Gordon McMullan’s Shakespeare and the Idea of Late Writing will affect nearly everything we write, teach, and (perhaps) perform. The reason is that we have been supporting a myth—a historical inaccuracy: in his late plays, Shakespeare entered into “the proximity of death” armed with a profoundly childlike “authorship” at once “serene, redemptive, spiritual” (10, 12, 13). According to McMullan, this idea of late writing is a modern construct, articulated most influentially by Edward Dowden. Consequently, McMullan’s largest aim is to critique the idea of late style: “Late style is perhaps the last of the great overarching critical ideas to be brought before the jury of theoretical or posttheoretical skepticism, as a sub-category of, but nonetheless distinct from, the Romantic concept of Genius” (16).
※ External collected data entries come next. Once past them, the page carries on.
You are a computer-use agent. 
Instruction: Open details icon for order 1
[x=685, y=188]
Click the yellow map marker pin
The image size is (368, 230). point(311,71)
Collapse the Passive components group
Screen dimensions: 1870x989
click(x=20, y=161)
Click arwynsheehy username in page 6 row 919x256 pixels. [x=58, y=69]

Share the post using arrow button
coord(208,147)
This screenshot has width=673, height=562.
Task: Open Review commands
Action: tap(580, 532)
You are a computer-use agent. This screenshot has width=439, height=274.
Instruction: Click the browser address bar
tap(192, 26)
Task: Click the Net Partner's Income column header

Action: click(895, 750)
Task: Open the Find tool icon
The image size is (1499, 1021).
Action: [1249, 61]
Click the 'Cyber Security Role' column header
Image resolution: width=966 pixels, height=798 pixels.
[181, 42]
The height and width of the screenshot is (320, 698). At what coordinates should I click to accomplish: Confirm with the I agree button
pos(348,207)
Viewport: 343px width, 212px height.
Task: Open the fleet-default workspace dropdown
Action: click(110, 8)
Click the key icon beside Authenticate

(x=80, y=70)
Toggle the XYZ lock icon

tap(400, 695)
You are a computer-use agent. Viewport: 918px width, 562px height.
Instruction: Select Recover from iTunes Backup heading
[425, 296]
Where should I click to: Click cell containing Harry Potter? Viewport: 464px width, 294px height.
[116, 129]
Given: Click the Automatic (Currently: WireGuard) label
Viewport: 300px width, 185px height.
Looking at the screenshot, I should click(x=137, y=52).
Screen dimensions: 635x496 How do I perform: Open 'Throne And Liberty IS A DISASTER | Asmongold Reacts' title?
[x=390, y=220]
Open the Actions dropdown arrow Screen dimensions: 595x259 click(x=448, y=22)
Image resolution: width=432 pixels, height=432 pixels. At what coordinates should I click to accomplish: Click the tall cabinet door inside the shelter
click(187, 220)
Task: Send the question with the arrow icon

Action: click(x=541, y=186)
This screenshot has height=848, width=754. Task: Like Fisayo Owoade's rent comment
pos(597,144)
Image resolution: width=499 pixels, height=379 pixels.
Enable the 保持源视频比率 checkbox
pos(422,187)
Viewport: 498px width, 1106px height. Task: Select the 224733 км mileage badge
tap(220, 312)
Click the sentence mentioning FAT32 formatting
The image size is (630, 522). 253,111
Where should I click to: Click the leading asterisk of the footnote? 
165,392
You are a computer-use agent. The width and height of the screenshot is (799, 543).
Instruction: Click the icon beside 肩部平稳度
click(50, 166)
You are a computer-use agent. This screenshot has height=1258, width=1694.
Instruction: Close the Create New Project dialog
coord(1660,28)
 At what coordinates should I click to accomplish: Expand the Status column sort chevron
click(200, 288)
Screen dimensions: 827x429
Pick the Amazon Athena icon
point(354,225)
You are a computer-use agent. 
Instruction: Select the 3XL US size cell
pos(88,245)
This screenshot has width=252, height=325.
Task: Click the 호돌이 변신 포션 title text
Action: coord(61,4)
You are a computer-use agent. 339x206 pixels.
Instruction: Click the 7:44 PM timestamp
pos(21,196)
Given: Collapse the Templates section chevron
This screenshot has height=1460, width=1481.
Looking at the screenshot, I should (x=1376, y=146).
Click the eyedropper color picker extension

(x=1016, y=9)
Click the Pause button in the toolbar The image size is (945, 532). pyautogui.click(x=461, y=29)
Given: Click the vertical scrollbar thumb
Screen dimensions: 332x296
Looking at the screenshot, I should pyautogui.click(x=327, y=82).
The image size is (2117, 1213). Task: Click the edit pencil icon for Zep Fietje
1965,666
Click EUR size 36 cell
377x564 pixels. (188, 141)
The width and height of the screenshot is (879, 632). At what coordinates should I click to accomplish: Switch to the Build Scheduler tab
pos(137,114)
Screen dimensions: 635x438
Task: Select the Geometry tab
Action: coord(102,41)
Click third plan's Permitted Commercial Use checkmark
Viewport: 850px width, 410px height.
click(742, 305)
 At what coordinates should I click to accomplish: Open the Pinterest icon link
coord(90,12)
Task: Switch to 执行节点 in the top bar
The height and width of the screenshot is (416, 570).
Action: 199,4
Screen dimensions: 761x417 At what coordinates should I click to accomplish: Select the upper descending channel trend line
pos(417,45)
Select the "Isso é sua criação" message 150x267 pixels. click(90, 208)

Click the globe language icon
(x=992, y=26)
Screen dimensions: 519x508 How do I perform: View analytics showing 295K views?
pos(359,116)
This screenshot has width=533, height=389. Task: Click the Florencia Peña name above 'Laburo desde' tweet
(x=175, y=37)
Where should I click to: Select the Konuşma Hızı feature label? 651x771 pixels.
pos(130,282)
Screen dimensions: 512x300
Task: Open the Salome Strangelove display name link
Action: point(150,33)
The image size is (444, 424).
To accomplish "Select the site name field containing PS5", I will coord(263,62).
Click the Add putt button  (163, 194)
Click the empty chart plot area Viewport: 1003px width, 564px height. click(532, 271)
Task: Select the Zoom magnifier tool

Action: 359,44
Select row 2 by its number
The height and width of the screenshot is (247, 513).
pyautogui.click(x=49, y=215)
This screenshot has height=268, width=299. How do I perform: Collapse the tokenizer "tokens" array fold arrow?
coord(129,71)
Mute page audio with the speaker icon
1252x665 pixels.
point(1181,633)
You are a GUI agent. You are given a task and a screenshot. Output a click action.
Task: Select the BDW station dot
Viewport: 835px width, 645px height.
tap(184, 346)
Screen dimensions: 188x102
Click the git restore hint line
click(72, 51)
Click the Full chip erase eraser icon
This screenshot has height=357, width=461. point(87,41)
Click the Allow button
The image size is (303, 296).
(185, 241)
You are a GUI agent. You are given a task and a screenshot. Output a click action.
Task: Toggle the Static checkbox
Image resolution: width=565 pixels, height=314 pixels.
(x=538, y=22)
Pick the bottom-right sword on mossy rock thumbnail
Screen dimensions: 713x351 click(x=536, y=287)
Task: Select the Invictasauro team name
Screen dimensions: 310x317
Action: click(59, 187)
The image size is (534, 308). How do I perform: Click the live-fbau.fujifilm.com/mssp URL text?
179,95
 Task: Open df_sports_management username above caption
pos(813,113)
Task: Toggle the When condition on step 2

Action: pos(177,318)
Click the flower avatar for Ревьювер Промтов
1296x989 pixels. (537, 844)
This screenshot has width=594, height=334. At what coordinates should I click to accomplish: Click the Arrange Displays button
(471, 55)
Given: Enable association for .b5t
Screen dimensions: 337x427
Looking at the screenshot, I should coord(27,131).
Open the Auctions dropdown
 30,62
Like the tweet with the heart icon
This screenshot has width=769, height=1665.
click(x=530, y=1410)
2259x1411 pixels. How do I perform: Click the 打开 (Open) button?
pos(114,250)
The historical origins of late style may be formally traced to Vasari, in his commentary on the changes in Titian’s painting toward the end of his life. Art historians, musicologists, philosophers, and literary critics have been carrying on a major conversation about late style for over a hundred years, about artists from Beethoven to Picasso, with major contributors ranging from Coleridge and Dowden to psychologist Erich Neumann, novelist Hermann Broch, cultural theorist Theodor W. Adorno, and critics Frank Kermode and Edward Said. Since the end of an artist’s career is the telos of his enterprise (we have to take “his” literally, because, historically speaking, “women have no place in the ranks of late stylists” [17]), we are talking about the promised end itself. The close of Shakespeare’s career requires something that can account for the end of genius—the patriarchal idea of late style, the invented crown of Western greatness. [End Page 85]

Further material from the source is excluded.